At Marrieres Wood on 24 March 1918, he was captured and served the remainder of the war as a prisoner of war. He was released in November 1918.

==St John’s College==
He returned to St. John's College and became the headmaster there from 1922 to 1930. Though seen as somewhat eccentric as a result of his war experiences, his elevation to the post brought a sense of vigour to the school. He was responsible for the extension of the school's buildings and particularly for the chapel which was dedicated in 1926. Fittingly, the chapel was dedicated as a war memorial and contains one of the five crosses made from the remains of the trees at the battle of Delville Wood.

==Later life==
In 1930 at the Seventh Lambeth Conference, the Anglican Church approved birth control under limited circumstances. Eustace Hill did not approve of contraception and converted to Catholicism in 1938. He became a monk in 1939, taking the name Brother James. He entered a monastery in Hampshire and remained there until his death on 12 February 1953, three days short of his eightieth birthday.
Father Hill never married.

==Bravery==
Hill's bravery, coupled with an unshakeable belief in the rightness of what he was doing, meant that he had little concern for his own personal safety. He did not hesitate to take his very practical ministry to the front line and consequently became well known for his bravery. At Butte de Warlencourt, he received the third highest award for bravery, the Military Cross.
Hill absolutely abhorred any form of cowardice and spent considerable effort exhorting his men to do their Christian duty under fire. He didn't question the purpose or shy away from the danger but rather exhorted the soldiers with words such as "Men, they may kill your bodies, but they cannot destroy your souls".

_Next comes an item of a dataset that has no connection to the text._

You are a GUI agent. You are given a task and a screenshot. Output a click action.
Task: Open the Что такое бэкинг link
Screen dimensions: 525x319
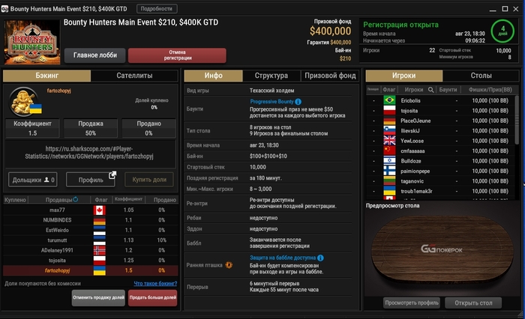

One example of his bravery was when, during the Boer War he received a threatening note from Lord Methuen that "if he was seen in the front line again he would be sent home". He also gained respect from his time serving on the Western Front, where he stood up and moved around the battlefield, dodging artillery shells and machine gun bullets in pursuit of his ministry.

==Hill the Military Chaplain==
Though Father Hill came from a distinguished military family and subsequently held a rigid approach to the business of soldiering, he felt passionate about the priesthood - particularly the pastoral side of ministry. His strong beliefs in the duty for all soldiers to fight like men and to be prepared to sacrifice their lives is likely the result of his family's military background and the nature of the late Victorian Imperial culture at the time.

During the Boer War, Father Hill established an effective way for military chaplains to function within the military under conflict situations, and it was this experience that made him favoured and respected by the troops, and a acclaimed as a national hero in the First World War.

Hill also campaigned for the establishment of an independent chaplaincy corps within the military.